PARRSBORO – It’s not his first locomotive, but Kerwin Davison assures that it will be his last.
Now at the age of 80, the well-known builder, inventor and volunteer said large projects are now too hard on him physically, but that he was inspired to build this train by the fresh new appearance Parrsboro has taken on this summer, particular the popular iron sculptures by Doris Soley.
He decided to offer his own metal creation to the mix – a replica of a train he built about 10 years ago for a family member, which itself was a replica of the No. 4 steam train that ran between Springhill and Parrsboro decades ago.
The train is now on display across from his home on Eastern Avenue, near the town hall property. He plans to eventually donate it to the Parrsborough Shore Historical Society, for display at the Ottawa House museum property.

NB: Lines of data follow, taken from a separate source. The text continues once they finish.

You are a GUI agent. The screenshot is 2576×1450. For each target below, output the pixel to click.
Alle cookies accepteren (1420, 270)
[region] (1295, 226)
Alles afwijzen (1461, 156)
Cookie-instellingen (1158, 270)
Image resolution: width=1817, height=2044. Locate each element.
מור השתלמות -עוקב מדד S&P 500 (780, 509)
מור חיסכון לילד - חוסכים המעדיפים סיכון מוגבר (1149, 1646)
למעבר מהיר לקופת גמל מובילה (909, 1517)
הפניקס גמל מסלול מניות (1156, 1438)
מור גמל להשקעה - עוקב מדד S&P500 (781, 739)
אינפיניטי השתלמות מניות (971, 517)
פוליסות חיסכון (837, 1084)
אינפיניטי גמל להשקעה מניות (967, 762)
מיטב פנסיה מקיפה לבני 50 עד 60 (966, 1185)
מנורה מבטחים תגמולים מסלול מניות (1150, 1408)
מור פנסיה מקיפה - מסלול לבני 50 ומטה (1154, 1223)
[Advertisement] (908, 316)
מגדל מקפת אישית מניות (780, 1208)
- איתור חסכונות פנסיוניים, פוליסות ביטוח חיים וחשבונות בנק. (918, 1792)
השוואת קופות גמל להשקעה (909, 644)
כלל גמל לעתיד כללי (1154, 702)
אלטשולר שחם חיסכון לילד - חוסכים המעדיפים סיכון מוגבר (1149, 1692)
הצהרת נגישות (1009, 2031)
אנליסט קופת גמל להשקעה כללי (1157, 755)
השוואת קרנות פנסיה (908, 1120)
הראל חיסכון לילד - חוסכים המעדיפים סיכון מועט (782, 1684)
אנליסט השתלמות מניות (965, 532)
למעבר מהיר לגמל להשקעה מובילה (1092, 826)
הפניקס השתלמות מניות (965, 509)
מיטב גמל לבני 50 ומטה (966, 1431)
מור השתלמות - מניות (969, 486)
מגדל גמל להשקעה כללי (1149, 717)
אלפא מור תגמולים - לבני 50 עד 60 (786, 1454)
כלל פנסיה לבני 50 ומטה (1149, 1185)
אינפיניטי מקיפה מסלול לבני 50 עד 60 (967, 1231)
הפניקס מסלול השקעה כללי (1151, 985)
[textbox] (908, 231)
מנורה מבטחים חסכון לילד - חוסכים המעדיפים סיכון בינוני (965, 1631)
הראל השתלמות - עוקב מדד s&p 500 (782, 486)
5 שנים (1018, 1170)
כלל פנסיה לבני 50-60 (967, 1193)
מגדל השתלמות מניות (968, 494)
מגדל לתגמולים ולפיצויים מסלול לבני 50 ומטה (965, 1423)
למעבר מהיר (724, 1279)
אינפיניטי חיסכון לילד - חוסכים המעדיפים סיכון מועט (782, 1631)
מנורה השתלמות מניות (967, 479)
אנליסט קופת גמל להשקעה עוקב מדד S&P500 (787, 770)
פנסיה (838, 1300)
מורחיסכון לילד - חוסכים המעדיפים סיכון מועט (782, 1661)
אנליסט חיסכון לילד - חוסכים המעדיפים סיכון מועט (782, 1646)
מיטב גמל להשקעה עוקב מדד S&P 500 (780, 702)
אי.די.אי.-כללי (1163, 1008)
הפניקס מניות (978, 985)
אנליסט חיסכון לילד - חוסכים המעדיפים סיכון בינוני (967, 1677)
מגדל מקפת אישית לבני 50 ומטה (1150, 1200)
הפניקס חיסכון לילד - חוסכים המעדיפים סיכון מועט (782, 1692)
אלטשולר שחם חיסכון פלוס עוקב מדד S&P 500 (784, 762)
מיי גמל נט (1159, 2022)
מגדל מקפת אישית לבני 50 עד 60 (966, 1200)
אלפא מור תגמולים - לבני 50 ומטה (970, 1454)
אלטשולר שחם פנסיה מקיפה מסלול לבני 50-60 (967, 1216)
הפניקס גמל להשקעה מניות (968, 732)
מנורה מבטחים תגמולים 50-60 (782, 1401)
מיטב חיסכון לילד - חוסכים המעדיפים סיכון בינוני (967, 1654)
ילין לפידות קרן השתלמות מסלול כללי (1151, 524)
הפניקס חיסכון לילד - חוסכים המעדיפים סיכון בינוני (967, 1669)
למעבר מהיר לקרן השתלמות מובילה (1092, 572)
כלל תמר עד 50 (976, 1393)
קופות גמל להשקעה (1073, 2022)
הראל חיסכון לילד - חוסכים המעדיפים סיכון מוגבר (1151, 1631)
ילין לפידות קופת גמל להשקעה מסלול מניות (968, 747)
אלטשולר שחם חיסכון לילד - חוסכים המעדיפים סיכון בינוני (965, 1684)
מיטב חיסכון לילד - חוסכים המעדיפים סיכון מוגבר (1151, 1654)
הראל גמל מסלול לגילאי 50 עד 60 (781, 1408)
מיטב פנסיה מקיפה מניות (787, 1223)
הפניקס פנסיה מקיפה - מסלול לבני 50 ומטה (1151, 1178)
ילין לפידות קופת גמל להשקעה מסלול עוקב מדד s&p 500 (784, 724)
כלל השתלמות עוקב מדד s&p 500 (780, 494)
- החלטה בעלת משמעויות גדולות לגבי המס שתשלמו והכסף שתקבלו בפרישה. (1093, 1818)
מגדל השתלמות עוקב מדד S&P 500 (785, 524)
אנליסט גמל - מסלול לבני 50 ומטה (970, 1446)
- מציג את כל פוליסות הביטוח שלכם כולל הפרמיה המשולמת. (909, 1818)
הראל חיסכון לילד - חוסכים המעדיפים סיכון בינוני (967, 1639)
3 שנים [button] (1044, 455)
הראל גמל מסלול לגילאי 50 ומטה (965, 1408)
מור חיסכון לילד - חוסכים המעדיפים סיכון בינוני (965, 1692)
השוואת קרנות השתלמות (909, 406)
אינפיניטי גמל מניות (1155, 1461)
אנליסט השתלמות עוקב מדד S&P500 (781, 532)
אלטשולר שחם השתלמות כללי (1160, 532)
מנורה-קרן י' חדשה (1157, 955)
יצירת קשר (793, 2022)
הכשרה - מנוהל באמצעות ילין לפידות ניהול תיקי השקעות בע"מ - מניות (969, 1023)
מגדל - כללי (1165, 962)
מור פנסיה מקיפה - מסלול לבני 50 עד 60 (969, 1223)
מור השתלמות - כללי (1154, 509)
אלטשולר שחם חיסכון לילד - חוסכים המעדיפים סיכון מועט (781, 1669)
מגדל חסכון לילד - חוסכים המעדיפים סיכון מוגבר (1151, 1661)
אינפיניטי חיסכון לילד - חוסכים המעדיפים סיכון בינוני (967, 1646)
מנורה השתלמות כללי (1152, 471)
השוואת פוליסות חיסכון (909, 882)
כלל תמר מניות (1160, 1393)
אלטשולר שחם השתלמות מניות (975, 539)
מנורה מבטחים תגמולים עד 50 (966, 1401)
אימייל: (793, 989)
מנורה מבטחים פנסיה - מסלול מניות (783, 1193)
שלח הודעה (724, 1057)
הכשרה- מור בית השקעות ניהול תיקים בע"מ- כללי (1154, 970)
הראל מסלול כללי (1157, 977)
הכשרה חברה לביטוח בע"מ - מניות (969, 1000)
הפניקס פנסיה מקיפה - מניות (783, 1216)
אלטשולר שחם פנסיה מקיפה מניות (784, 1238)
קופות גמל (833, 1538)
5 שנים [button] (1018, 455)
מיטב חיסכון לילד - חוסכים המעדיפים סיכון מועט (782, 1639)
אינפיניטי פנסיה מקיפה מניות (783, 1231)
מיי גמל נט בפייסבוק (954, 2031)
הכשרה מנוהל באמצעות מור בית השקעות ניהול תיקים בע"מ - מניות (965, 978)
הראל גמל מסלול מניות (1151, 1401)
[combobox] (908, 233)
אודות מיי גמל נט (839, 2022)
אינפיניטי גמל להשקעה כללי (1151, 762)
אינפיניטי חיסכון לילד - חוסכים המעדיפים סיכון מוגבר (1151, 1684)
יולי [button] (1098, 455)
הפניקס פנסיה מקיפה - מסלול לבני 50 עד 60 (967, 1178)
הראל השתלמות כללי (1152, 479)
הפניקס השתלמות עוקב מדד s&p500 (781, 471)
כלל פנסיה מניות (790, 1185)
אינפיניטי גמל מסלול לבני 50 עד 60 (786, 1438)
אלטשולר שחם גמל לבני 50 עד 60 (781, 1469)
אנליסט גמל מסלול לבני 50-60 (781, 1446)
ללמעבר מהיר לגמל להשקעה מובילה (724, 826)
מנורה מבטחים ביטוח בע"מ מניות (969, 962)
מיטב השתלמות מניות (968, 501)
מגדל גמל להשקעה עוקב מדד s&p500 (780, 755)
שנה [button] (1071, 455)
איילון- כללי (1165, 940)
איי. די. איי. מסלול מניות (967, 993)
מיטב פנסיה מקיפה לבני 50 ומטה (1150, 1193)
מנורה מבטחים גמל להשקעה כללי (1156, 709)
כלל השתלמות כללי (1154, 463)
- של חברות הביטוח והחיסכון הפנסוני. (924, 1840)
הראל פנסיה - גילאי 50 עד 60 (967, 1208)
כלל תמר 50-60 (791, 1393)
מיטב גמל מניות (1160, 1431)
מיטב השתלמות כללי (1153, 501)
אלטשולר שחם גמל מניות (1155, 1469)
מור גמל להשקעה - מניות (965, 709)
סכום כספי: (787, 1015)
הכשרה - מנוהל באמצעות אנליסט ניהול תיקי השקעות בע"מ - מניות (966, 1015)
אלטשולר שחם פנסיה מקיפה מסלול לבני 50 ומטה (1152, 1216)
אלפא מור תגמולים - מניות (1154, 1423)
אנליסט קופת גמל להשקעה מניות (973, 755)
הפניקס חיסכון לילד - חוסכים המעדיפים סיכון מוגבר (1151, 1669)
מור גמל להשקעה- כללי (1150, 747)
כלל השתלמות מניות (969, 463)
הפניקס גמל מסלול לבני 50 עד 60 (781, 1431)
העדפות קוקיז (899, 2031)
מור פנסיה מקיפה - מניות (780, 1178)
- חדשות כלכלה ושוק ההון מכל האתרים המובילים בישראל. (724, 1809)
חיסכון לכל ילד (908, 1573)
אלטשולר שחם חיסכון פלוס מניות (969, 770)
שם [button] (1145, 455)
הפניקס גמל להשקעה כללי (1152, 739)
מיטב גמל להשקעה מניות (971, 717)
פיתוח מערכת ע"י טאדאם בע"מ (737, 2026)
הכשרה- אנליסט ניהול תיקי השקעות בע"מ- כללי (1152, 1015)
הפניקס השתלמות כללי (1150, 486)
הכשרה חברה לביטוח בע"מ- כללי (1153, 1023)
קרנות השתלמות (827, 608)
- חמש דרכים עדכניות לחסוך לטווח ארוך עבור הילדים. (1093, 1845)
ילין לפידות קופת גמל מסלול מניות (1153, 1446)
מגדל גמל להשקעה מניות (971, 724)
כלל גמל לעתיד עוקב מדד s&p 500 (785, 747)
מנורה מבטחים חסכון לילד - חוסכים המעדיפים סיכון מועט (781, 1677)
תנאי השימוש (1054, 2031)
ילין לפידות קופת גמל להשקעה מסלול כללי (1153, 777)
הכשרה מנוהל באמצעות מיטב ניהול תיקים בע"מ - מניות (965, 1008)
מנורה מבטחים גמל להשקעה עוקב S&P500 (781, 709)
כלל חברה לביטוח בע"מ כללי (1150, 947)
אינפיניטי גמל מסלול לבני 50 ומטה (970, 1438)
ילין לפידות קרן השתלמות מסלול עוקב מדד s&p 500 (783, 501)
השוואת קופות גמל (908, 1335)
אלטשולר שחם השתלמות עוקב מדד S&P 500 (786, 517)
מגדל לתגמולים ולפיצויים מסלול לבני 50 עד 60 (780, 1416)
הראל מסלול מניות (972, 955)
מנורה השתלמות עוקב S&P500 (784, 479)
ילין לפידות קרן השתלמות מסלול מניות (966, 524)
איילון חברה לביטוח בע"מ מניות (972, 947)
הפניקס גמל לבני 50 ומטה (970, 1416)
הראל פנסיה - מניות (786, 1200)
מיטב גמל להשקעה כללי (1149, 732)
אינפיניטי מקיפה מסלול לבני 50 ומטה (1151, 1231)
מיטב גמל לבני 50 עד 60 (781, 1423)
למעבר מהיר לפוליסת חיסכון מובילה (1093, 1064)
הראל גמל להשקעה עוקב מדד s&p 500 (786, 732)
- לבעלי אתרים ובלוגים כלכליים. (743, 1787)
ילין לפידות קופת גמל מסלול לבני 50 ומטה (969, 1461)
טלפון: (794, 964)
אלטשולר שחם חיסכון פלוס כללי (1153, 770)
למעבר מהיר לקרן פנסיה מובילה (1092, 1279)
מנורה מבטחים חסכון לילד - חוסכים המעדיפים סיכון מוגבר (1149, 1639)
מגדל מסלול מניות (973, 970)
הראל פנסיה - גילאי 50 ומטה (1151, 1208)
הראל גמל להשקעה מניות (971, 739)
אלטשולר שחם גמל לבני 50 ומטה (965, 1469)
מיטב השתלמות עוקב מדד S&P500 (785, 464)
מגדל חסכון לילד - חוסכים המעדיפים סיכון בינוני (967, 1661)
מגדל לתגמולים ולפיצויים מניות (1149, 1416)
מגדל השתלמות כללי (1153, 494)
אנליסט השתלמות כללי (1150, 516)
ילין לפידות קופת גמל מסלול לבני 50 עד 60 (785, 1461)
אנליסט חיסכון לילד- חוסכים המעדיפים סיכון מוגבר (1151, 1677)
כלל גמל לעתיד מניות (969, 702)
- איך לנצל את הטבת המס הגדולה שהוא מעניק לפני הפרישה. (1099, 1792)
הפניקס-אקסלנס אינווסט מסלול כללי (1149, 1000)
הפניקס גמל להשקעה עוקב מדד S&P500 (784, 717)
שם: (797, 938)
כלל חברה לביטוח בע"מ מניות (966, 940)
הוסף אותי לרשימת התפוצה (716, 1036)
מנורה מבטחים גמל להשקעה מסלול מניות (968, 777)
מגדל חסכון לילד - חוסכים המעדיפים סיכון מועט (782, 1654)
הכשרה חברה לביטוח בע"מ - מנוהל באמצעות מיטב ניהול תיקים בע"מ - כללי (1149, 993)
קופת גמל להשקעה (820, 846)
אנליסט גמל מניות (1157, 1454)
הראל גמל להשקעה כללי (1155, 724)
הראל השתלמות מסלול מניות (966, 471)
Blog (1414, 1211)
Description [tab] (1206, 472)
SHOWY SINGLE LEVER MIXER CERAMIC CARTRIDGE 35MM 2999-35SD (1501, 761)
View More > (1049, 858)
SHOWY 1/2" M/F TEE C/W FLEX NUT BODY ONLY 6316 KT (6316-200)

“I had built one this size before, and I still had the mold sitting there, which I never expected to use again,” said Davison. “The mold has a rough exterior so I couldn’t use it as finish, so I covered it with sheet metal, and put it together in four sections.”
Unlike his first one, which has a four-cylinder Mercedes diesel engine and is still an operating locomotive on a private railway in Paradise, this train in functional but has no engine.
The No. 4 train went into service in 1877 on what was then the new Springhill-Parrsboro railway, and is believed to be one of the first significant locomotives purchased by a Montreal company owned by the Cowan family. The same family owned Ottawa House for a period.
Davison’s train is authentic, including the puffer belly exhaust stack that included an expanded screen to prevent sparks from the boiler farm from setting grass and forest fires along the track.
“That tells you that the train was used in the wood burning era, but powered by coal,” he explained.
The train was an enormous building project – the train he built 10 years ago would have cost $200,000 to have manufactured commercially – but one that came together in less than 50 days, thanks in large part to spare parts Davisonw as aboe to round up from around his shop, scrapyards, yard sales and several donations from friends, many with historical significance.
John Reid of Maccan, for example, donated metal pieces that came from one of the old River Hebert mines. Harvey Lev donated a steel security door from the old post office, which Davison is converting into a cowcatcher, while old music stands being thrown out at the band hall became valve rods.
“There’s a lot of historic stuff, and I think that’s good,” said Davison, also crediting the likes of Ian Black, Ken Snowdon and Mitch White for their contributions.
Davison will display the train on Eastern Avenue for the summer, after which he will store it for the winter before donating it to the historical society.